▼▼▼

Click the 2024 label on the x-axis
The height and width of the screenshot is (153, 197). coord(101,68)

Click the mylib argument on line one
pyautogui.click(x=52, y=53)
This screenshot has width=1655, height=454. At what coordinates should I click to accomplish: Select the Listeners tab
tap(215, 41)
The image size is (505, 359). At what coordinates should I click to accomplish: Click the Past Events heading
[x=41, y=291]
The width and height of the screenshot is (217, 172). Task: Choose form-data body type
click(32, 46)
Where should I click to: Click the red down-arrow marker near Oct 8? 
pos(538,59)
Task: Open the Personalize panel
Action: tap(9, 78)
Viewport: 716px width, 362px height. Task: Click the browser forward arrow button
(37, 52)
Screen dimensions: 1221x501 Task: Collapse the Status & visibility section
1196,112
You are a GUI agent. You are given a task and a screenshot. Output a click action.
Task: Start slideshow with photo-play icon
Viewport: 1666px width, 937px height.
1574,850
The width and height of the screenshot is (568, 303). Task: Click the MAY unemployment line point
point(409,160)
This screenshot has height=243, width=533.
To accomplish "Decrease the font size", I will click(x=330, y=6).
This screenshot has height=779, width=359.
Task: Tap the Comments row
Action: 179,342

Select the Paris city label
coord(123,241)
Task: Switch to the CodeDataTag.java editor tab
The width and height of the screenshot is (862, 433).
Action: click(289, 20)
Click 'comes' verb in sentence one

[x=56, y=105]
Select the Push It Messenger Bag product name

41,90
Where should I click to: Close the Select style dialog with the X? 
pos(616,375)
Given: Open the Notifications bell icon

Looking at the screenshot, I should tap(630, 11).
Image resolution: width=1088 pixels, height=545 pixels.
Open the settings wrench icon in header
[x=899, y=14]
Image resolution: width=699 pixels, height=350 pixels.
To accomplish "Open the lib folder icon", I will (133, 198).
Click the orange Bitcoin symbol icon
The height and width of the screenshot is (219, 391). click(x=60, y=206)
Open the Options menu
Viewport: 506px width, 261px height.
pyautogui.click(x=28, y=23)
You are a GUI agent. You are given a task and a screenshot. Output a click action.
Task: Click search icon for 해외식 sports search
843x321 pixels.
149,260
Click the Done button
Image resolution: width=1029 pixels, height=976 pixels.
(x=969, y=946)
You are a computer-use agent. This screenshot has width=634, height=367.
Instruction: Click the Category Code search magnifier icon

▲▲▲

■ WHAT NEEDS TO BE DONE ■
Precisely reproduce all the entries shown above.

■ TASK SOLUTION ■
Click the 2024 label on the x-axis
The height and width of the screenshot is (153, 197). coord(101,68)

Click the mylib argument on line one
pyautogui.click(x=52, y=53)
This screenshot has width=1655, height=454. At what coordinates should I click to accomplish: Select the Listeners tab
tap(215, 41)
The image size is (505, 359). At what coordinates should I click to accomplish: Click the Past Events heading
[x=41, y=291]
The width and height of the screenshot is (217, 172). Task: Choose form-data body type
click(32, 46)
Where should I click to: Click the red down-arrow marker near Oct 8? 
pos(538,59)
Task: Open the Personalize panel
Action: tap(9, 78)
Viewport: 716px width, 362px height. Task: Click the browser forward arrow button
(37, 52)
Screen dimensions: 1221x501 Task: Collapse the Status & visibility section
1196,112
You are a GUI agent. You are given a task and a screenshot. Output a click action.
Task: Start slideshow with photo-play icon
Viewport: 1666px width, 937px height.
1574,850
The width and height of the screenshot is (568, 303). Task: Click the MAY unemployment line point
point(409,160)
This screenshot has height=243, width=533.
To accomplish "Decrease the font size", I will click(x=330, y=6).
This screenshot has height=779, width=359.
Task: Tap the Comments row
Action: 179,342

Select the Paris city label
coord(123,241)
Task: Switch to the CodeDataTag.java editor tab
The width and height of the screenshot is (862, 433).
Action: click(289, 20)
Click 'comes' verb in sentence one

[x=56, y=105]
Select the Push It Messenger Bag product name

41,90
Where should I click to: Close the Select style dialog with the X? 
pos(616,375)
Given: Open the Notifications bell icon

Looking at the screenshot, I should tap(630, 11).
Image resolution: width=1088 pixels, height=545 pixels.
Open the settings wrench icon in header
[x=899, y=14]
Image resolution: width=699 pixels, height=350 pixels.
To accomplish "Open the lib folder icon", I will (133, 198).
Click the orange Bitcoin symbol icon
The height and width of the screenshot is (219, 391). click(x=60, y=206)
Open the Options menu
Viewport: 506px width, 261px height.
pyautogui.click(x=28, y=23)
You are a GUI agent. You are given a task and a screenshot. Output a click action.
Task: Click search icon for 해외식 sports search
843x321 pixels.
149,260
Click the Done button
Image resolution: width=1029 pixels, height=976 pixels.
(x=969, y=946)
You are a computer-use agent. This screenshot has width=634, height=367.
Instruction: Click the Category Code search magnifier icon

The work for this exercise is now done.